───── Stored data ─────

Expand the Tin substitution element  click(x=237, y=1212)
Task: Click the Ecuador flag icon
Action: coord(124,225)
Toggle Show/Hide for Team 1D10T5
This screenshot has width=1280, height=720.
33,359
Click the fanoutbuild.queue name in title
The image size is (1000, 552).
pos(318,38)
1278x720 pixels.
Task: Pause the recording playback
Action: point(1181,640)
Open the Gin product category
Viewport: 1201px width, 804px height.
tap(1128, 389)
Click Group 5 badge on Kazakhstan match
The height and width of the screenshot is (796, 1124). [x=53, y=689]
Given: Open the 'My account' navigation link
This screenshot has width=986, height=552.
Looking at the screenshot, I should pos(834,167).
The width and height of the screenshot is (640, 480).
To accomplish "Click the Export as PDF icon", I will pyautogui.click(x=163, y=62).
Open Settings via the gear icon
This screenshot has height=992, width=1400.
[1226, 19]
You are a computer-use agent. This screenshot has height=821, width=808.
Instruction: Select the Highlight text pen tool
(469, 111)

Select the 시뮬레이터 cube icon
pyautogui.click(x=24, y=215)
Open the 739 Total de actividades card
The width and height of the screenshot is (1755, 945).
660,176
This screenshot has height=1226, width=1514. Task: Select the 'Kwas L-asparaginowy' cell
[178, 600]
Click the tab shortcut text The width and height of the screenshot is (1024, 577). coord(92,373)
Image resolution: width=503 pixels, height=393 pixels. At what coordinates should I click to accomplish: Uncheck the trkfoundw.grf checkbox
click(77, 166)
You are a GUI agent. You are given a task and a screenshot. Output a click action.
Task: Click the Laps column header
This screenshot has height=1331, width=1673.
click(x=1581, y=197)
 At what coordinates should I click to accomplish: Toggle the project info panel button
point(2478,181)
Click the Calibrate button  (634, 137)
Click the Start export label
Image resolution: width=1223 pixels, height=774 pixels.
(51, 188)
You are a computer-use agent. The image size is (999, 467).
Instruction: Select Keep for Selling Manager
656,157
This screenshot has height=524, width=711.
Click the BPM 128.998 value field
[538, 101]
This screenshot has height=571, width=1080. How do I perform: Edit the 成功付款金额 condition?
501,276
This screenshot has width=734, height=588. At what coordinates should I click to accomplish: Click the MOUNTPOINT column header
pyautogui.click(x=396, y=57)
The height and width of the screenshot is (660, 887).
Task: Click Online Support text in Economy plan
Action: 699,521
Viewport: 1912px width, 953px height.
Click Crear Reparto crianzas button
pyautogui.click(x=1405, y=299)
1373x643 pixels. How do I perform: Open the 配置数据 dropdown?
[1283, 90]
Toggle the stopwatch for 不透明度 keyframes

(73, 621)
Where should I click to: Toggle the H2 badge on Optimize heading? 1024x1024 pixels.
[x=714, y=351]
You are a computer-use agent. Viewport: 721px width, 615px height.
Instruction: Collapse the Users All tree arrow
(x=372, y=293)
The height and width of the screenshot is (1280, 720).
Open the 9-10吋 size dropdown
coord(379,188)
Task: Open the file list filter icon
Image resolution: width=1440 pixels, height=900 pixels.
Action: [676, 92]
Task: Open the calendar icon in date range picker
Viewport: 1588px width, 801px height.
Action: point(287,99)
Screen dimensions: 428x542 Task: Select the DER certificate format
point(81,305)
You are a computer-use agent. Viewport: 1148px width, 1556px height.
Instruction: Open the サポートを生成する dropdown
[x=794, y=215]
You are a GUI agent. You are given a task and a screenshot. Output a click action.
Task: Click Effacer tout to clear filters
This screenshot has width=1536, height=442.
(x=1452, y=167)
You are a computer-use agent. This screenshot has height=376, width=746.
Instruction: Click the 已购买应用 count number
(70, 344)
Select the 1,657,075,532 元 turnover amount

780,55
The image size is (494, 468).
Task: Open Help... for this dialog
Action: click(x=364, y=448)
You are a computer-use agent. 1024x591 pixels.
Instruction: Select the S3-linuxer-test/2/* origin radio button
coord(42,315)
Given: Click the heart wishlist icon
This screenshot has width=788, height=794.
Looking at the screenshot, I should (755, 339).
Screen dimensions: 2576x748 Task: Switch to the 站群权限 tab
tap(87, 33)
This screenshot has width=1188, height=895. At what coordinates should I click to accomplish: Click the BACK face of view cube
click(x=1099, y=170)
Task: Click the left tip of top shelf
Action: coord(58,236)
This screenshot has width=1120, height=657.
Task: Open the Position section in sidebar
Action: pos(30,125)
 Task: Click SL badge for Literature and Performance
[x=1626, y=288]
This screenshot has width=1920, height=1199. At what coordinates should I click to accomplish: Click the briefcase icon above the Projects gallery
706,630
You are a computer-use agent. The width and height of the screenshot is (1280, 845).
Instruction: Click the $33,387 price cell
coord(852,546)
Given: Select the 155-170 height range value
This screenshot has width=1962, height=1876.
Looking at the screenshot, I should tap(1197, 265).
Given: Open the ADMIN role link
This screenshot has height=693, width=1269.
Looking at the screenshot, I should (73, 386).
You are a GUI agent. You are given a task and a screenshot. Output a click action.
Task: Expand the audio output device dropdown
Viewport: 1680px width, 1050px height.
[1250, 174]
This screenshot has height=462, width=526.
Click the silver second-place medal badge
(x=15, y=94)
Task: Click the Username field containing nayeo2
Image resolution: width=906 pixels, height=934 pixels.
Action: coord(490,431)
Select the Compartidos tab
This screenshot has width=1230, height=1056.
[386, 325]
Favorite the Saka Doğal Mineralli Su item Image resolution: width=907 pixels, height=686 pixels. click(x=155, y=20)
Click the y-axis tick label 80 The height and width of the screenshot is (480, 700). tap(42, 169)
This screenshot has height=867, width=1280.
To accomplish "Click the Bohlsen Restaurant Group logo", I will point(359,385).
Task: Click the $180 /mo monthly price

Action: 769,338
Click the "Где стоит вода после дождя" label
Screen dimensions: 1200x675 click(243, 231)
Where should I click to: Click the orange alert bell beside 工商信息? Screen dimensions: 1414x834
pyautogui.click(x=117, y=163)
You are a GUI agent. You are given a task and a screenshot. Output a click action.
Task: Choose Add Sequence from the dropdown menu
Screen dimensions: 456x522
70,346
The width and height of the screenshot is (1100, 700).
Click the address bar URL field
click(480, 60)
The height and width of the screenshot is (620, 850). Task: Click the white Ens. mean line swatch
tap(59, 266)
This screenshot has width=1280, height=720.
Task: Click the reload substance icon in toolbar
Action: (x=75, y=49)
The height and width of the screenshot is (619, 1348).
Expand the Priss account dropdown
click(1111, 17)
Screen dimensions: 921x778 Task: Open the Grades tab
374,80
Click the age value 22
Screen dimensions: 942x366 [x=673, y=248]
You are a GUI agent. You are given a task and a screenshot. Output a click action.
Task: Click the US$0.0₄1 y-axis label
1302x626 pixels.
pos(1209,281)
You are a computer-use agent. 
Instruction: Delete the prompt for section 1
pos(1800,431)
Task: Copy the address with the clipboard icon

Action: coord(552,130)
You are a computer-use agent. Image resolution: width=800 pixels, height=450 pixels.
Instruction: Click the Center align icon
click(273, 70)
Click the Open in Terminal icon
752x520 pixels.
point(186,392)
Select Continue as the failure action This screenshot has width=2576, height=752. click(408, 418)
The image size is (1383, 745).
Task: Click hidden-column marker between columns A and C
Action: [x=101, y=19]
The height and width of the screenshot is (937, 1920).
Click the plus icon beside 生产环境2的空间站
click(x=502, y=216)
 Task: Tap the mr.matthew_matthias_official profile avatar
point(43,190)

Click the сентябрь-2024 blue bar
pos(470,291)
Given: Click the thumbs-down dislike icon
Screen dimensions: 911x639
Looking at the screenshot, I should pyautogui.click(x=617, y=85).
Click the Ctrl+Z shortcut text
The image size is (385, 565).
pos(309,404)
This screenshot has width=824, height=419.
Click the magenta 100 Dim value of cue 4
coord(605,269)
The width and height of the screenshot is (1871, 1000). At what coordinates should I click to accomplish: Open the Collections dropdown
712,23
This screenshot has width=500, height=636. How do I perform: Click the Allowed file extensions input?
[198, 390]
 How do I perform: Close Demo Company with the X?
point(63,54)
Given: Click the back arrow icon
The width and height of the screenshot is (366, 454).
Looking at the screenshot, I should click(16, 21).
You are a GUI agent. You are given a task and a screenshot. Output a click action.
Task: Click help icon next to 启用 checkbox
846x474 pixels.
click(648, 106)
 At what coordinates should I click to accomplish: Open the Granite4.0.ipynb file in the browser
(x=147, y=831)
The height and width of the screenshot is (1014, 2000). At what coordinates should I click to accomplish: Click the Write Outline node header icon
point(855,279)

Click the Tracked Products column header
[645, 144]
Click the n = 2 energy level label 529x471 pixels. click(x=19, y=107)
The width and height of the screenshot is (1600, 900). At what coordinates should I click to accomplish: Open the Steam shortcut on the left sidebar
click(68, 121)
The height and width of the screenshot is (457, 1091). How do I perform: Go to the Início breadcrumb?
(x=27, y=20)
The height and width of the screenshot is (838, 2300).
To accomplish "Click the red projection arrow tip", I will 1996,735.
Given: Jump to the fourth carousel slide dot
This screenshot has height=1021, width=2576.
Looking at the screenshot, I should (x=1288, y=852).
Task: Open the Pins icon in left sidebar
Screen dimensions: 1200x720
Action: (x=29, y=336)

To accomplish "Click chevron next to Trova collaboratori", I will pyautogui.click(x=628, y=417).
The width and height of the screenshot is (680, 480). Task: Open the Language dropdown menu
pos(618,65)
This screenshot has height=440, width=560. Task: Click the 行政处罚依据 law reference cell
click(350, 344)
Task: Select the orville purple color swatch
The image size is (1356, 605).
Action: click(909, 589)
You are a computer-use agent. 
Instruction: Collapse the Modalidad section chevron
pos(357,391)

─────

Instructions to follow> Pick out each line above that includes "link" and show it.

Expected output>
Given: Open the 'My account' navigation link
Given: Open the ADMIN role link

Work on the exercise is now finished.